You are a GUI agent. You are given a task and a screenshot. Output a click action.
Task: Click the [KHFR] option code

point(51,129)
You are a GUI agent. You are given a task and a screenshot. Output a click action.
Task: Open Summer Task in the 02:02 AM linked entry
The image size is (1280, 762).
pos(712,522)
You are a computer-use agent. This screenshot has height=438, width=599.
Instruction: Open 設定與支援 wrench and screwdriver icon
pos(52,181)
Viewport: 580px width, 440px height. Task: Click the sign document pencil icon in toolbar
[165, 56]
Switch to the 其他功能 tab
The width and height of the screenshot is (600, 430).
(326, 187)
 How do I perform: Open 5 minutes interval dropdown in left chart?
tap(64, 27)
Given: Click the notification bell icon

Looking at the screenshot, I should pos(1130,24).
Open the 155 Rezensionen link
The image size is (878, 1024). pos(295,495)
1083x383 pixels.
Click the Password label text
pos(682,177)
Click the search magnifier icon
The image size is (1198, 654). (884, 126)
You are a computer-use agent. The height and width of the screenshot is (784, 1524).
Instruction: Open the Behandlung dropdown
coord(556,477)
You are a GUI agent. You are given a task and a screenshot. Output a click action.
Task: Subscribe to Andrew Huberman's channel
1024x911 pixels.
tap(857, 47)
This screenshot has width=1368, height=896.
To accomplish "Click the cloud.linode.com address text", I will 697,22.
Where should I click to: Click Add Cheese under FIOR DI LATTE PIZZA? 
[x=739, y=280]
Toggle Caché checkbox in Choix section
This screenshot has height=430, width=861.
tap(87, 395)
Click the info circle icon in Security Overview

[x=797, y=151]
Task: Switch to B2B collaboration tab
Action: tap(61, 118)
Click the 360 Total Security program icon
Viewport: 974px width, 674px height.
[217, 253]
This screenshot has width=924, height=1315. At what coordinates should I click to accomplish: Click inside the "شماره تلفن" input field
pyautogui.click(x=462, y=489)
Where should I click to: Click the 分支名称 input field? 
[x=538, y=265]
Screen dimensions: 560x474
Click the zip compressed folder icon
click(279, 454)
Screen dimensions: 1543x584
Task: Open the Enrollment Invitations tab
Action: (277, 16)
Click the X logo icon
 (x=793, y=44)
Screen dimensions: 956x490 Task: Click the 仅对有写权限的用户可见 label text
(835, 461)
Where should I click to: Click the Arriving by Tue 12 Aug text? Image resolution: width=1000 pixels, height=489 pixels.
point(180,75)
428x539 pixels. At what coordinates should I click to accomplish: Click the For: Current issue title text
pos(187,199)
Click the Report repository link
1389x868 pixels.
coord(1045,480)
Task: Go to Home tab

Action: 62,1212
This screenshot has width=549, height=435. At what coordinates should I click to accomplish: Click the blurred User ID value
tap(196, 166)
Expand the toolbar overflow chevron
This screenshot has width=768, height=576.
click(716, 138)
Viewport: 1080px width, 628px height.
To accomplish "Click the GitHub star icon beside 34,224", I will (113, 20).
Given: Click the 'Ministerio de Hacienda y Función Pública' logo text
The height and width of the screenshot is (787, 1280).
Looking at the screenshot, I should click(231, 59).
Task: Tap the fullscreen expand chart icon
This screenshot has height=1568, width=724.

## INSTRUCTIONS FOR THE TASK
For each line shown above, write an exact copy.

## RESULT FOR THIS TASK
You are a GUI agent. You are given a task and a screenshot. Output a click action.
Task: Click the [KHFR] option code

point(51,129)
You are a GUI agent. You are given a task and a screenshot. Output a click action.
Task: Open Summer Task in the 02:02 AM linked entry
The image size is (1280, 762).
pos(712,522)
You are a computer-use agent. This screenshot has height=438, width=599.
Instruction: Open 設定與支援 wrench and screwdriver icon
pos(52,181)
Viewport: 580px width, 440px height. Task: Click the sign document pencil icon in toolbar
[165, 56]
Switch to the 其他功能 tab
The width and height of the screenshot is (600, 430).
(326, 187)
 How do I perform: Open 5 minutes interval dropdown in left chart?
tap(64, 27)
Given: Click the notification bell icon

Looking at the screenshot, I should pos(1130,24).
Open the 155 Rezensionen link
The image size is (878, 1024). pos(295,495)
1083x383 pixels.
Click the Password label text
pos(682,177)
Click the search magnifier icon
The image size is (1198, 654). (884, 126)
You are a computer-use agent. The height and width of the screenshot is (784, 1524).
Instruction: Open the Behandlung dropdown
coord(556,477)
You are a GUI agent. You are given a task and a screenshot. Output a click action.
Task: Subscribe to Andrew Huberman's channel
1024x911 pixels.
tap(857, 47)
This screenshot has width=1368, height=896.
To accomplish "Click the cloud.linode.com address text", I will 697,22.
Where should I click to: Click Add Cheese under FIOR DI LATTE PIZZA? 
[x=739, y=280]
Toggle Caché checkbox in Choix section
This screenshot has height=430, width=861.
tap(87, 395)
Click the info circle icon in Security Overview

[x=797, y=151]
Task: Switch to B2B collaboration tab
Action: tap(61, 118)
Click the 360 Total Security program icon
Viewport: 974px width, 674px height.
[217, 253]
This screenshot has width=924, height=1315. At what coordinates should I click to accomplish: Click inside the "شماره تلفن" input field
pyautogui.click(x=462, y=489)
Where should I click to: Click the 分支名称 input field? 
[x=538, y=265]
Screen dimensions: 560x474
Click the zip compressed folder icon
click(279, 454)
Screen dimensions: 1543x584
Task: Open the Enrollment Invitations tab
Action: (277, 16)
Click the X logo icon
 (x=793, y=44)
Screen dimensions: 956x490 Task: Click the 仅对有写权限的用户可见 label text
(835, 461)
Where should I click to: Click the Arriving by Tue 12 Aug text? Image resolution: width=1000 pixels, height=489 pixels.
point(180,75)
428x539 pixels. At what coordinates should I click to accomplish: Click the For: Current issue title text
pos(187,199)
Click the Report repository link
1389x868 pixels.
coord(1045,480)
Task: Go to Home tab

Action: 62,1212
This screenshot has width=549, height=435. At what coordinates should I click to accomplish: Click the blurred User ID value
tap(196, 166)
Expand the toolbar overflow chevron
This screenshot has width=768, height=576.
click(716, 138)
Viewport: 1080px width, 628px height.
To accomplish "Click the GitHub star icon beside 34,224", I will (113, 20).
Given: Click the 'Ministerio de Hacienda y Función Pública' logo text
The height and width of the screenshot is (787, 1280).
Looking at the screenshot, I should click(231, 59).
Task: Tap the fullscreen expand chart icon
This screenshot has height=1568, width=724.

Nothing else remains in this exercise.